Koury Corporation who is the same developer behind Friendly Center and Grandover, has applied to redevelop parcels around 1414 W. Cone Boulevard and several adjoining lots on Cleburne Street.
The rezoning, Case 20-0790, changes the area from single-family (R-3/R-5) to CD-RM-26, meaning multifamily housing up to 26 units per acre.
They also filed an environmental permit with the U.S. Army Corps of Engineers (SAW-2024-01049), mapping wetlands, streams, and flood zones across roughly 21 acres.
The maps show potential building pads, parking areas, and grading zones that push right up against the back line of Kirkwood’s older homes.

(Rezoning record: Greensboro Legistar; Wetland plan: USACE SAW-2024-01049 PDF)

The lay of the land

These maps (sourced from city zoning files and public USACE notices) show how close the proposed development sits to the Kirkwood and Colonial borders:

🗺️ Map 1 – Greensboro Context
Shows where Cone Boulevard runs across the city and how it connects to Battleground, Lawndale, and the neighborhoods branching east.

🗺️ Map 2 – Site & Wetlands Overview
Highlights Koury’s 21-acre study area between Cone Blvd and Cleburne Street, marked with wetland boundaries and potential flood zones feeding into North Buffalo Creek.
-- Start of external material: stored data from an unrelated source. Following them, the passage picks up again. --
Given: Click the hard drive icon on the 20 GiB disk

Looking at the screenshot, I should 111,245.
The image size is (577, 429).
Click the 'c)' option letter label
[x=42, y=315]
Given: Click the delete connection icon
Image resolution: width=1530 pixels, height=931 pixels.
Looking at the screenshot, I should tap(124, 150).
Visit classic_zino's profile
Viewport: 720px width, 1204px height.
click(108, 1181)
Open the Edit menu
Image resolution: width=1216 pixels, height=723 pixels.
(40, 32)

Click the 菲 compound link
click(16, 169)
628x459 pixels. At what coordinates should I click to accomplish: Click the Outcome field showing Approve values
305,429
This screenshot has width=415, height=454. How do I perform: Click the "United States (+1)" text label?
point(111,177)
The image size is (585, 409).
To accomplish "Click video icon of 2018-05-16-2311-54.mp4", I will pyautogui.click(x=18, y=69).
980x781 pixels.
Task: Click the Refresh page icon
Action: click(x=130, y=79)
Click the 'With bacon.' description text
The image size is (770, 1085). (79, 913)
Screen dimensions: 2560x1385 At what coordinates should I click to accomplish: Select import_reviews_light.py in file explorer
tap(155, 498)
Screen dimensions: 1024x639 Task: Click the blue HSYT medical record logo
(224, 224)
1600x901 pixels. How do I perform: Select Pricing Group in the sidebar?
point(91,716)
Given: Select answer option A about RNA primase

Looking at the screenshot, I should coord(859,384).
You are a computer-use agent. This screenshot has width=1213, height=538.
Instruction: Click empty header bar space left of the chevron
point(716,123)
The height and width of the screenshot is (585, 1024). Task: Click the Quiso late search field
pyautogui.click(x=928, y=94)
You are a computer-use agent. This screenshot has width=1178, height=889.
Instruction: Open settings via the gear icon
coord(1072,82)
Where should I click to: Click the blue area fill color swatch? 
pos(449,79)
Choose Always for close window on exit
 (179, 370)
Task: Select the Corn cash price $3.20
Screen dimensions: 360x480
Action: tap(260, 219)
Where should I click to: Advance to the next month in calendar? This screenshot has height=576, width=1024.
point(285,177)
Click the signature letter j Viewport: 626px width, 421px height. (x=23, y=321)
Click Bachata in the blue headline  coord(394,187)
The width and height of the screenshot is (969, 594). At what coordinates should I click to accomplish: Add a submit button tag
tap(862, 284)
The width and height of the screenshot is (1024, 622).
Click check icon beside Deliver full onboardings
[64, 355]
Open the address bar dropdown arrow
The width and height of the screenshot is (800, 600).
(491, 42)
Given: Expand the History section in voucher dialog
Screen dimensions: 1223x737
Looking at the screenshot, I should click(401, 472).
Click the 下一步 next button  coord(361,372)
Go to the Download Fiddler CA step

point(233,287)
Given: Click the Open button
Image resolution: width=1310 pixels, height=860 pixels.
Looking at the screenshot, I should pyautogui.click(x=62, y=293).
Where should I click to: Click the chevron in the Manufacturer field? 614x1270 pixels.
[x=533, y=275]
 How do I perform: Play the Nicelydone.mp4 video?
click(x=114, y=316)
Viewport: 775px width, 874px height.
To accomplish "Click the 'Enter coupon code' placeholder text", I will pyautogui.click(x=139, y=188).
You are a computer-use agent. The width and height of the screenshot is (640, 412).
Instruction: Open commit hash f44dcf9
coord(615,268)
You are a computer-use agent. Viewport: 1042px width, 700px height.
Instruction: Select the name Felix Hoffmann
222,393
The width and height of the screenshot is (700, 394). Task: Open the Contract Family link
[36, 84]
🗺️ Map 3 – Neighborhood Interface
Shows the back-lot relationship between Kirkwood’s homes (particularly on Colonial and Cleburne) and the project’s footprint. Many of those parcels back directly onto the proposed multi-family site.

(All base layers: City of Greensboro GIS, U.S. Army Corps of Engineers Public Notice SAW-2024-01049, and City Planning rezoning files.)

How this might feel from your porch

You may start seeing survey stakes, brush clearing, and construction fencing.
Heavy equipment comes first, then the steady hum of generators, truck beeps, and after-dark lighting that doesn’t fade when the sun does.
If your property slopes lower than Cone Boulevard, rain and runoff may take new paths — this project drains toward the same North Buffalo Creek watershed.

The view changes too. Where you once saw treetops, you could see rooftops or balconies.
That’s not always a disaster, some developments integrate gracefully, but unbuffered height, bad lighting, or poor stormwater design can make your backyard feel suddenly public or with a new water feature you do not like.

What research says about value

Well-designed multifamily projects don’t automatically hurt nearby single-family home values, especially in stable, in-demand neighborhoods like Kirkwood.
But the details matter:

  • how close the buildings sit to your property line,

  • whether the buffer is thick and tall or just a few shrubs,

  • and whether what faces you is a green space or a parking lot.

Research sources worth exploring:

If Koury follows through with high-quality design and landscaping, values can hold or rise.
If they cut corners like clearing too far, adding glare, or paving up to the fence then, the impact will be visible and felt.

What you can do (in plain English)

You don’t need a degree in zoning to ask smart questions that make a difference. Here’s the language you can use:

  • “Where’s the buffer?” Ask for the landscape and buffer drawings. Look for height details, not just the words “Type C Buffer.”

  • “Show me the lighting plan.” Ask what the foot-candle level is at your property line and request downward-facing fixtures to limit glare.

  • “Where does the rain go?” Ask to see the stormwater and grading plans. Find out whether runoff is piped away or flowing toward your yard.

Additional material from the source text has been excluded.